Autour de cette piscine, à Jérusalem, tout près du temple, se rassemblait une foule d’infirmes, de boiteux, d’aveugles, de handicapés, dirions-nous aujourd’hui.

Le bruit courait que, de temps en temps, l’eau s’agitait et que le premier à descendre dans la piscine était guéri.

Jésus vient dans ce lieu où se rencontrent le malheur et l’espoir. Il voit un homme qui était infirme depuis trente-huit ans. Celui-là n’a plus d’espoir. Il n’a plus que son malheur. Jésus engage un dialogue au sujet de sa guérison.

Il est curieux d’avoir donné le nom de Bethesda à une fontaine, ici à Lourdes, sur le chemin de l’eau puisque Jésus n’a pas plongé l’infirme dans la piscine. Cela doit nous préserver de toute vision magique. L’eau est un signe mais la réalité, c’est la grâce de Dieu.

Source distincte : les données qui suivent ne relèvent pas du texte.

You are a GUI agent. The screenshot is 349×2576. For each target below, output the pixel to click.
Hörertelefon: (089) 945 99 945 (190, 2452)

Quand on interrogeait Bernadette sur les miracles, elle disait qu’il ne fallait pas les attribuer à l’eau de la source elle-même, mais à la foi et à la prière.

L’autre piscine : Siloé

Cette fois-ci, il s’agit d’un aveugle.

L’Evangile ne précise pas son âge mais il est aveugle de naissance.

Cette piscine a un nom prédestiné : envoyé.

Dans saint Jean, c’est le mot qui est employé le plus souvent pour désigner le Christ :

il est l’Envoyé du Père.

Au terme du parcours, nous voici donc arrivés à une fontaine qui porte le nom de Jésus lui-même. Cette fontaine et l’évangile de Siloé nous rappellent ce qui s’est passé à Lourdes.

Le 25 février, Bernadette découvre la source mais l’eau est boueuse.

Le lendemain, 26 février, la Dame n’apparaît pas mais le premier miracle se produit. Il s’agit d’un aveugle, Louis Bouriette, qui avait perdu la vue dans un accident de travail. Il est guéri ce jour-là, quand l’eau de la Grotte baigne ses yeux.